▶ _Teks yang Disediakan_:

Menguak Liberalisasi Arab Saudi (Bagian 1)
Proyek ekonomi swasta Visi 2030 Arab Saudi bernilai ratusan ribu triliun rupiah. Pesta Halloween digelar. Peringatan Maulid Nabi saw. dilarang. Wanita tidak wajib menggunakan kerudung di tempat umum. Berbagai konser penyanyi Barat digelar. Berbikini di pantai diizinkan. Minuman keras dan narkoba legal. Saudi berhubungan secara rahasia dengan Israel. Ulama kritis ditangkap dan dipenjara.
Apa yang bisa dijelaskan dari rangkaian fakta-fakta ini?
Sejarah Singkat Liberalisasi
Arab Saudi Adalah Tragedi.1 Pada tanggal 23 September 1932 Arab Saudi didirikan oleh Abdul Aziz Bin Saud (Ibnu Saud, penguasa Bani Saud di Nejd) di atas kekalahan Syarif Husein (Bani Hasyim di Hijaz, Makkah dan Madinah), wali Hijaz yang diangkat oleh Khalifah Utsmaniyah di Istanbul.

▶ _Latihan Singkat A_:
Jawab pertanyaan berikut berdasarkan artikel tentang liberalisasi Arab Saudi.
(i) Peringatan apa yang dilarang?
(ii) Pada tanggal berapa Arab Saudi didirikan?
(iii) Oleh siapa Syarif Husein diangkat sebagai wali Hijaz?
▶ _Latihan Singkat B_: Tuliskan lanjutan artikel tentang liberalisasi Arab Saudi, mulai setelah kalimat terakhir yang ditampilkan.

(Data posisi kata dan item)
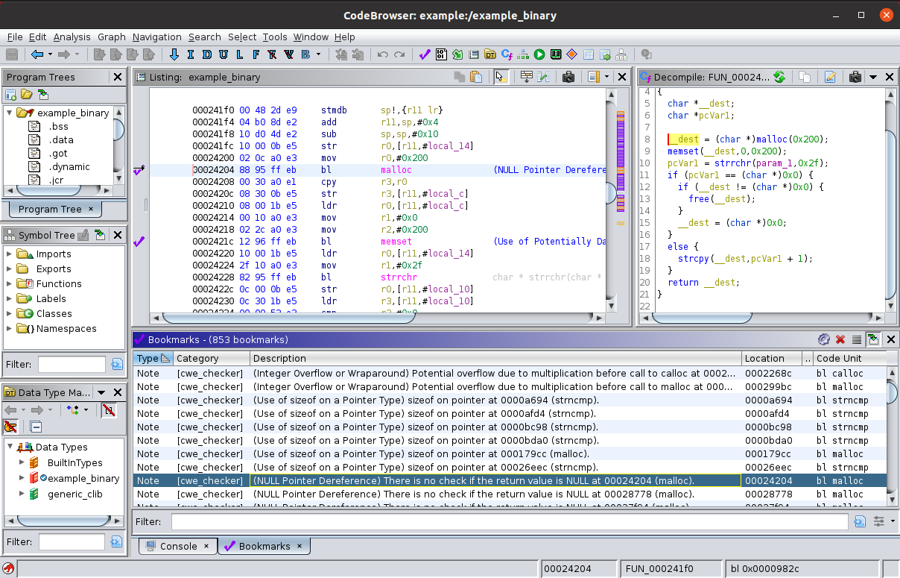Viewport: 900px width, 578px height.
Task: Expand the Functions folder in Symbol Tree
Action: point(10,283)
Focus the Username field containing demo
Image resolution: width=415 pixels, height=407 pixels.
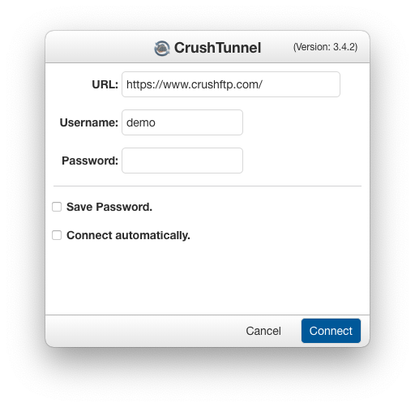point(182,122)
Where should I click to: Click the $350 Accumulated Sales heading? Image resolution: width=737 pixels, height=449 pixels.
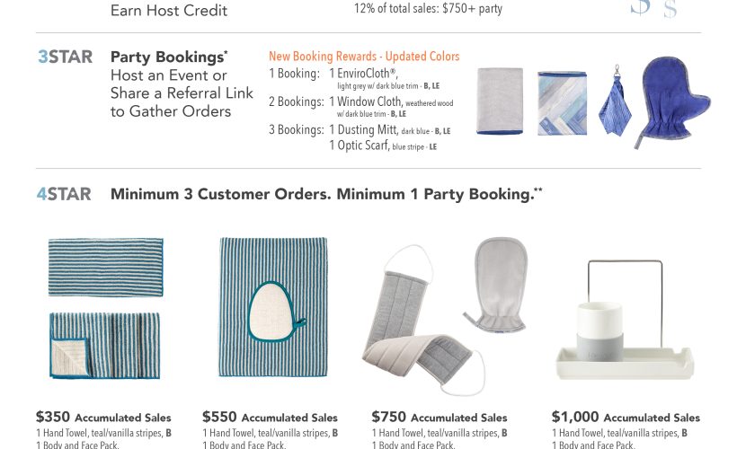pos(103,417)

▶ _Jawaban A_:
(i) Peringatan Maulid Nabi saw.
(ii) 23 September 1932.
(iii) Oleh Khalifah Utsmaniyah di Istanbul.

▶ _Jawaban B_:
Pengkhianatan Syarif Husein kepada Khalifah di Istanbul diwarnai dengan persekongkolannya dengan Inggris melalui TE Lawrence (mata-mata Inggris) dengan dipenuhi aroma racun nasionalisme Barat yang mematikan. Dengan dukungan Inggris, setelah Syarif Husein dikalahkan, Ibnu Saud dan keturunannya menamakan kerajaannya dengan Arab Saudi (berasal dari nama Ibnu Saud. Dia menggabungkan Hijaz (Makkah dan Madinah) dengan Nejd yang sampai sekarang beribukota di Riyadh. Setelah penemuan minyak bumi pada 1938,2 kedekatan klan Saud dengan Amerika juga terjadi.
Jadi secara historis sebenarnya Arab Saudi sudah dalam genggaman dua negara kolonialis, Inggris dan Amerika. Dengan demikian jejak nilai-nilai liberal Barat sebenarnya sudah ada sejak berdirinya negara ini di atas tragedi pilu yang ditopang keserakahan akan kekuasaan, persekongkolan dengan orang kafir, dan keterpecahbelahan kekuatan di Dunia Islam.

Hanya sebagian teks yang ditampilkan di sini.